Part 2: find an unbounded function with the same property.
The first part is easy, it is the imaginary part of $$\frac{4}{\pi}\log\bigg(\frac{1}{i}\frac{z-1}{z+1}\bigg)+i,$$ where the imaginary part of the log here is taken in $[0,2\pi).$ More explicitly, $$u(x,y)=\frac{4}{\pi}\arctan\frac{1-x^2-y^2}{2y}+1.$$ Here $\arctan$ is taken to be a function from $[0,\infty]$ to $[0,\pi/2]$.
But I have some trouble with the second part. I couldn't find an unbounded harmonic function with the same property. Can someone please help me?

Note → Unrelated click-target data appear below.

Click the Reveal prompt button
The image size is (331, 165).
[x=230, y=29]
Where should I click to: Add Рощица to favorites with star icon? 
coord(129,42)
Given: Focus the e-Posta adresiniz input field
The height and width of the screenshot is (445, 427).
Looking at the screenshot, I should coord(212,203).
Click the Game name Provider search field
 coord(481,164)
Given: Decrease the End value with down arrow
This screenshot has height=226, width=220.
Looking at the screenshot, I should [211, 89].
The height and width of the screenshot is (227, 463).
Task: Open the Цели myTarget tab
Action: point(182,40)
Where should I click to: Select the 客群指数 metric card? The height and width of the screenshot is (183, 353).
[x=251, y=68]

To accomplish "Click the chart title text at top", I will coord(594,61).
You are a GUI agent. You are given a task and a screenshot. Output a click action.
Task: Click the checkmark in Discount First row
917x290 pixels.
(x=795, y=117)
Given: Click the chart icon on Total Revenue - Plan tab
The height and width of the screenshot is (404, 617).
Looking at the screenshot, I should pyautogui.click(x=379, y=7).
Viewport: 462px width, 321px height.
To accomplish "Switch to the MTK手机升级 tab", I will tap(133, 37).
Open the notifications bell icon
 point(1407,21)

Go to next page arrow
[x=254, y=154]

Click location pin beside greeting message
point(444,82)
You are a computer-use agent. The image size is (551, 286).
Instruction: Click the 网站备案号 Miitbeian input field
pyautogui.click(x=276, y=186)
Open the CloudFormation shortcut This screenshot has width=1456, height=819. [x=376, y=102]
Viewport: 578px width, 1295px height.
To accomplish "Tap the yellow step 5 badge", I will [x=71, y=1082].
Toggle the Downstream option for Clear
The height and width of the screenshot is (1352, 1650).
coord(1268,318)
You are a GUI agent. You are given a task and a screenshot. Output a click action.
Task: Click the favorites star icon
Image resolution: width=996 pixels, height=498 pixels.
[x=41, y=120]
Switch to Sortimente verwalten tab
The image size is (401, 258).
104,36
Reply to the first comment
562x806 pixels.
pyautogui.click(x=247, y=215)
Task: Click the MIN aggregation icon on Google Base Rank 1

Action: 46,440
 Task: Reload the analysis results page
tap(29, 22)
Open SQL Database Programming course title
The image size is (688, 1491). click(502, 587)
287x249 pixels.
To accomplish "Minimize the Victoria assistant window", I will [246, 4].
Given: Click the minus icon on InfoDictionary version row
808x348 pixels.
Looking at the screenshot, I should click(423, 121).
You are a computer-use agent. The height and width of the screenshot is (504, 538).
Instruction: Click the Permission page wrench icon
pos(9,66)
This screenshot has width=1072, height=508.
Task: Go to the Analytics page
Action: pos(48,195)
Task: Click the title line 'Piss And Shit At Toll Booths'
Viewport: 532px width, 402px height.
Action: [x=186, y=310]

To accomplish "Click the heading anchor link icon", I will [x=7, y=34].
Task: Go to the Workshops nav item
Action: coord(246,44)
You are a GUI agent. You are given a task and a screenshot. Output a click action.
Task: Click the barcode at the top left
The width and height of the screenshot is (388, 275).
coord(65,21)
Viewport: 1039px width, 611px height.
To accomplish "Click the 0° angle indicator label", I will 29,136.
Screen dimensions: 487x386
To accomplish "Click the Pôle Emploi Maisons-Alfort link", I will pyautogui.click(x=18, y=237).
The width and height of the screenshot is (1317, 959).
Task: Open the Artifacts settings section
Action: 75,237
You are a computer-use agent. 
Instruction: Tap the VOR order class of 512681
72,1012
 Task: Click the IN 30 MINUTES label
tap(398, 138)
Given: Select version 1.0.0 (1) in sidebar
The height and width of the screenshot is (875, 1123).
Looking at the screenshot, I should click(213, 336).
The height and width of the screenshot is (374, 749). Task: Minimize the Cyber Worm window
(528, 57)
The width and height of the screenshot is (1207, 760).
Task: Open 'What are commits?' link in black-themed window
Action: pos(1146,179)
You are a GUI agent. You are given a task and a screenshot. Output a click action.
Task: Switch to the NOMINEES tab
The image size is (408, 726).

Thanks!
There is a similar question here: but I do not understand why we can consider the function $z\mapsto-\frac{1}{2}(z+z^{-1})$ given there. It doesn't look right to me.
Best Answer
In order to solve part 2 it suffices to find a harmonic function $u$ in $D = \{z \in \Bbb C \mid \operatorname{Im} z > 0,|z|<1\}$ which is continuous and equal to zero on $A = \overline D \setminus \{ -1, 1 \}$ and unbounded.
The function $f(z) = \left( \frac{z-1}{z+1} \right)^2$ maps $D$ conformally onto the lower half-plane and extends continuously to $A$, mapping the segment $(-1,1)$ and the upper half-circle to the positive and negative real axis, respectively.
$v(z) = \operatorname{Im}(z)$ is harmonic and unbounded in the lower half-plane, with boundary values zero except at $z=\infty$. Therefore $$ u(z) = \operatorname{Im}\left( \frac{z-1}{z+1} \right)^2 $$ has the desired properties.